* DOCUMENT EXCERPT:
1938 Jorge Guillermo Borges died, soon after making a final request that his son, Jorge Luis, rewrite his only novel, El Caudillo: “I put many metaphors in to please you, but they are very poor and you must get rid of them.”

  1950 After updating Stanley Unwin, the publisher of The Hobbit, for more than a dozen years on the piecemeal progress of its sequel, which had grown into an epic far beyond the scope of the earlier book, J. R. R. Tolkien reported, with some horror, that it was finally done: “Now I look at it, the magnitude of the disaster is apparent to me. My work has escaped from my control, and I have produced a monster: an immensely long, complex, rather bitter, and very terrifying romance, quite unfit for children (if fit for anybody).” In part, he was sandbagging, since he’d decided he wanted to move to a different publisher, but when his other suitor said that The Lord of the Rings “urgently demanded cutting,” Tolkien returned to Unwin’s firm, though neither expected more than modest sales for the massive, three-volume novel.

  1954 With the hardcover edition of Kurt Vonnegut’s first novel, Player Piano, going out of print, his editor sent a last, tiny royalty check to Vonnegut’s agent with the note “I hope it helps this guy out, and I’m only sorry that it’s not for a larger amount.”

  1963 Asked to contribute to a special issue of the Sunday Times in London on “As Others See Us,” Jean Genet submitted “What I Like About the English Is That They Are Such Liars.”

  1972 “NOVELIST, neo-surrealist, 24, male, genius,” read an ad in the New York Review of Books personals. “Desires female patron. Expenses absolutely minimal. Platonic relationship. Will move to NY if no offers in Frisco.”

* COLLECTED DATA:
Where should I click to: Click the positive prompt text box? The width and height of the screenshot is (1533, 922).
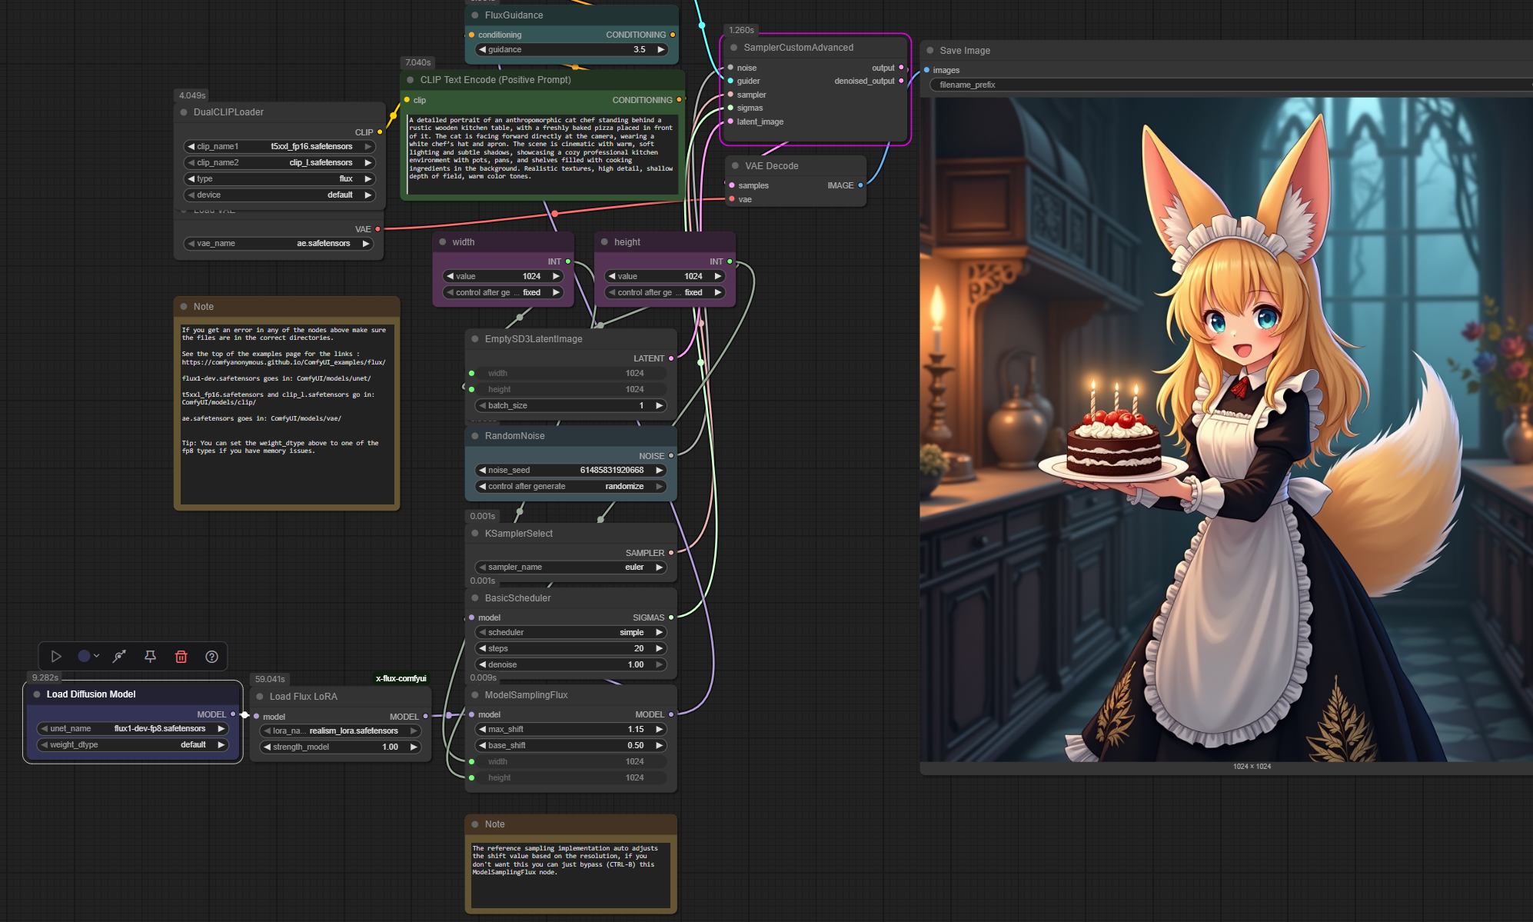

* EXERCISE BRIEF: Continue the text of dated entries about writers and their books from where it stops.

* EXPECTED ANSWER:
  1998 “You really are such a repulsive pervert, David.” David Boring is not even twenty, but he has the posture and the resigned acceptance of his compulsions of an old man when his story begins on this day in Daniel Clowes’s graphic novel, which bears his pedestrian name. He lives with his lesbian friend Dot, who makes drily appreciative comments like the one above, and he narrates his adventures in a self-consciously hard-boiled style that seems inappropriate to his humdrum life until things begin to happen: the murder of a friend, a brush with death, an encounter with a woman who fulfills his every fetish, and the impending end of the world on a remote island, none of which alters David’s drab affect, but which create an oddly engrossing tale of chance and compulsion.

  February 25

  BORN: 1949 Jack Handey (Deep Thoughts, What I’d Say to the Martians), San Antonio

  1962 John Lanchester (The Debt to Pleasure, Capital), Hamburg, Germany

  DIED: 1983 Tennessee Williams (A Streetcar Named Desire), 71, New York City

  2001 A. R. Ammons (Sphere, Garbage), 75, Ithaca, N.Y.

  1830 The savviest stage management for the premiere of Victor Hugo’s drama Hernani at Paris’s venerable Comédie Française took place off the stage as the young Hugo, angling to become the icon of the Romantic movement, organized his youthful supporters in the audience. Some hired and some recruited, they came to the performance dressed in their outlandishly outdated fashions, banqueted for hours in the theater before the curtain rose, and then wildly cheered Hugo’s subversions of the rules of classical French theater while the so-called knee-heads, the balding old guard, hissed. (Watching a later performance, Hugo happily noted all the crowd’s reactions, from “laughter” to “sniggering,” in the margins of his script.) So began the “Battle of Hernani,” a theatrical revolution that lasted for the run of the show, just a few short months before the July Revolution that overthrew Charles X, France’s last Bourbon king.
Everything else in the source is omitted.